◆ What this task involves ◆
Copy out the material word for word, from the line containing "Given: Choose quick reply 俺也一样" through the line containing "point(684,358)", including both of those lines.

--- Begin Recorded information ---

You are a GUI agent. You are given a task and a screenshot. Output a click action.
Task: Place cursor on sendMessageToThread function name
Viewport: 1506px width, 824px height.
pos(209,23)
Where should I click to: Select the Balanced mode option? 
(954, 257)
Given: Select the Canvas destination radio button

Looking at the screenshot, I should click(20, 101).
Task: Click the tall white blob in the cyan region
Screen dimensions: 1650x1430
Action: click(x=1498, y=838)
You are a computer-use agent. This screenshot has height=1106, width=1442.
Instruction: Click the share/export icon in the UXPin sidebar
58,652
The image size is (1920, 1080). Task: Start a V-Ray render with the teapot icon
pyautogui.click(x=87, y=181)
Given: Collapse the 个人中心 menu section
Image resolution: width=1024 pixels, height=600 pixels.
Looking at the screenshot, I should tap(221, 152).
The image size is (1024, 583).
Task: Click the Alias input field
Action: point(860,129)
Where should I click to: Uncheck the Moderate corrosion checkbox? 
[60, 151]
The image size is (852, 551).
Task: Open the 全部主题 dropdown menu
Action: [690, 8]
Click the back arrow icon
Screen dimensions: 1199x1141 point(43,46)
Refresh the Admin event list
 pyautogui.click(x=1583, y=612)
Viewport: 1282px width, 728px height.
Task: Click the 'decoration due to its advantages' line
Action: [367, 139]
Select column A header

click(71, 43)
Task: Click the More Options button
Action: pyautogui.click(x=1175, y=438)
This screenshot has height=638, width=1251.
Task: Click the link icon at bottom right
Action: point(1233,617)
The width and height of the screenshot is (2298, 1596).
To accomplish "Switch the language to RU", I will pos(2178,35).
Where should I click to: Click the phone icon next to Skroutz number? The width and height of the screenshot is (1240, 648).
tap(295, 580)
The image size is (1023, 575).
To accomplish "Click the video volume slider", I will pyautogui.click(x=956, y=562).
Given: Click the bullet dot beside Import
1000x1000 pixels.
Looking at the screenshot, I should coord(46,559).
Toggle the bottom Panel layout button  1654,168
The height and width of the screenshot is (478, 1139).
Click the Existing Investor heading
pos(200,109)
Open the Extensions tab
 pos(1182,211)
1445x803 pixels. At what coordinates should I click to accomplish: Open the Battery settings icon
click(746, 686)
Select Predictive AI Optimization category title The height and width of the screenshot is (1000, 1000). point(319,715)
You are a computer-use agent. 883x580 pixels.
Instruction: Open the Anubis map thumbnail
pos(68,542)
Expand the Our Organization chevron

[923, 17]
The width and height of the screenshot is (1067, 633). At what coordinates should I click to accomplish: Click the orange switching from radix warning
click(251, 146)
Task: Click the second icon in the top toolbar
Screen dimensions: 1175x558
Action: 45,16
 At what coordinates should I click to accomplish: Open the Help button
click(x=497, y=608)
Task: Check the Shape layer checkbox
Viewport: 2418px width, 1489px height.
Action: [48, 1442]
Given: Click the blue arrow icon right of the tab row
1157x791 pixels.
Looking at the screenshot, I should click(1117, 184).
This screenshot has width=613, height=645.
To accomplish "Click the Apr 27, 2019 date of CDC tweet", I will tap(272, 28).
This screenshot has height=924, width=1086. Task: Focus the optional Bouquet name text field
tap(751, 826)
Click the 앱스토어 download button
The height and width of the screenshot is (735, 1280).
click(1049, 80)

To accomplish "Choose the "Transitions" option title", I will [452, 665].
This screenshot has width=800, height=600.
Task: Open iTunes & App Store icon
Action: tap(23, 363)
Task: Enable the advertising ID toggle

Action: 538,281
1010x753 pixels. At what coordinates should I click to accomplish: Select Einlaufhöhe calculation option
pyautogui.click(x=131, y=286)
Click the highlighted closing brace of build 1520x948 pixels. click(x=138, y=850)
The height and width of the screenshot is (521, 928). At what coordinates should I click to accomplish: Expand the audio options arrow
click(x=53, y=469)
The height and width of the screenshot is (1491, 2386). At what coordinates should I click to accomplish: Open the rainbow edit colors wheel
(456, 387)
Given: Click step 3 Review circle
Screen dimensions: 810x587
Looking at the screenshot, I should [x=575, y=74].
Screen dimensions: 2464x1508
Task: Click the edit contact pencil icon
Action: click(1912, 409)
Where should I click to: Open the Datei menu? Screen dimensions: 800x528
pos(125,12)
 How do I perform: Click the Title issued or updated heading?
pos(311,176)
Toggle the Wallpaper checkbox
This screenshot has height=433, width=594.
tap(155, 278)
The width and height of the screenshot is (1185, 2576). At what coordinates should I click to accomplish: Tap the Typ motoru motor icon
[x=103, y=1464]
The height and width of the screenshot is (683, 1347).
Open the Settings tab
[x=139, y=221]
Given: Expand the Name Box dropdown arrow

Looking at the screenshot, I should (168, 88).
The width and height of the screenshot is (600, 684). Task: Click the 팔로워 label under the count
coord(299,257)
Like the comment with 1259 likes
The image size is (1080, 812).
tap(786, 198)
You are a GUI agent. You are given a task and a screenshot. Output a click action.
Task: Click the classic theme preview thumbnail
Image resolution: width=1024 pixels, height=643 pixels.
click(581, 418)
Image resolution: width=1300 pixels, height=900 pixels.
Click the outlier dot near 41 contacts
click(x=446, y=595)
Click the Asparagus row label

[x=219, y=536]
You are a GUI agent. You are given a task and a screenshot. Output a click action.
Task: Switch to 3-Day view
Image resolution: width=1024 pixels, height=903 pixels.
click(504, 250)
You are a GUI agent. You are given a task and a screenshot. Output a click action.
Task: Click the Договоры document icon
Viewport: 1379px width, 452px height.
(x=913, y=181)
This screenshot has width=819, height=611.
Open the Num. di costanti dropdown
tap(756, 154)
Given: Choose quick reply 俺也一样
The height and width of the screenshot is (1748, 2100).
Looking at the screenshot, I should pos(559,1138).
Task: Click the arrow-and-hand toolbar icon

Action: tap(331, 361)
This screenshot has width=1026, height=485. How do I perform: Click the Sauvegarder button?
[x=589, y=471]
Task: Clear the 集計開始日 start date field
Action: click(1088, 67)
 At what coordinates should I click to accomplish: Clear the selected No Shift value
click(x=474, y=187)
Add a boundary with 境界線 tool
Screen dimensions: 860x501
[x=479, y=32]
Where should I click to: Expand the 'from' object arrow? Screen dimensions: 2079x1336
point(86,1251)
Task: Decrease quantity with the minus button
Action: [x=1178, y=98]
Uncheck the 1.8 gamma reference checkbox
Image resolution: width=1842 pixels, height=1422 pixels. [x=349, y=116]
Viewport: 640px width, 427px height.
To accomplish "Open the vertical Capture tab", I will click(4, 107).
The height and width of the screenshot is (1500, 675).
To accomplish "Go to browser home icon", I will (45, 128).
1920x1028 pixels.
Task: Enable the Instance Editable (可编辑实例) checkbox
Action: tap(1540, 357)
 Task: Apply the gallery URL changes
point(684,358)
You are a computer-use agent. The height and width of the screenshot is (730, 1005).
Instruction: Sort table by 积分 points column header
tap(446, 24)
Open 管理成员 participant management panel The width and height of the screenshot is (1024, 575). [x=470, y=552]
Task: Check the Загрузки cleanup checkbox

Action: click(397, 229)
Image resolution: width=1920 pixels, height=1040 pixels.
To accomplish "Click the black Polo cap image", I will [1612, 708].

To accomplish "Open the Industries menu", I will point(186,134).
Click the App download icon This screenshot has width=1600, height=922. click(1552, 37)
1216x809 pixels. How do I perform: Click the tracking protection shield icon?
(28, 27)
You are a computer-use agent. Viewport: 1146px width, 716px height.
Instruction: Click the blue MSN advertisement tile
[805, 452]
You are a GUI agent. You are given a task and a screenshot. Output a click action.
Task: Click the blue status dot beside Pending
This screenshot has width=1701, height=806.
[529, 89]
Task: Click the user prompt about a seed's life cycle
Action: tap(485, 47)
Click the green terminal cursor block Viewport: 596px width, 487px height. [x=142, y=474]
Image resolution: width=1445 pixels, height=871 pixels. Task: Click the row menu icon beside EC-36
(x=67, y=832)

--- End Recorded information ---

◆ Answer in full ◆
Given: Choose quick reply 俺也一样
The height and width of the screenshot is (1748, 2100).
Looking at the screenshot, I should pos(559,1138).
Task: Click the arrow-and-hand toolbar icon

Action: tap(331, 361)
This screenshot has width=1026, height=485. How do I perform: Click the Sauvegarder button?
[x=589, y=471]
Task: Clear the 集計開始日 start date field
Action: click(1088, 67)
 At what coordinates should I click to accomplish: Clear the selected No Shift value
click(x=474, y=187)
Add a boundary with 境界線 tool
Screen dimensions: 860x501
[x=479, y=32]
Where should I click to: Expand the 'from' object arrow? Screen dimensions: 2079x1336
point(86,1251)
Task: Decrease quantity with the minus button
Action: [x=1178, y=98]
Uncheck the 1.8 gamma reference checkbox
Image resolution: width=1842 pixels, height=1422 pixels. [x=349, y=116]
Viewport: 640px width, 427px height.
To accomplish "Open the vertical Capture tab", I will click(4, 107).
The height and width of the screenshot is (1500, 675).
To accomplish "Go to browser home icon", I will (45, 128).
1920x1028 pixels.
Task: Enable the Instance Editable (可编辑实例) checkbox
Action: tap(1540, 357)
 Task: Apply the gallery URL changes
point(684,358)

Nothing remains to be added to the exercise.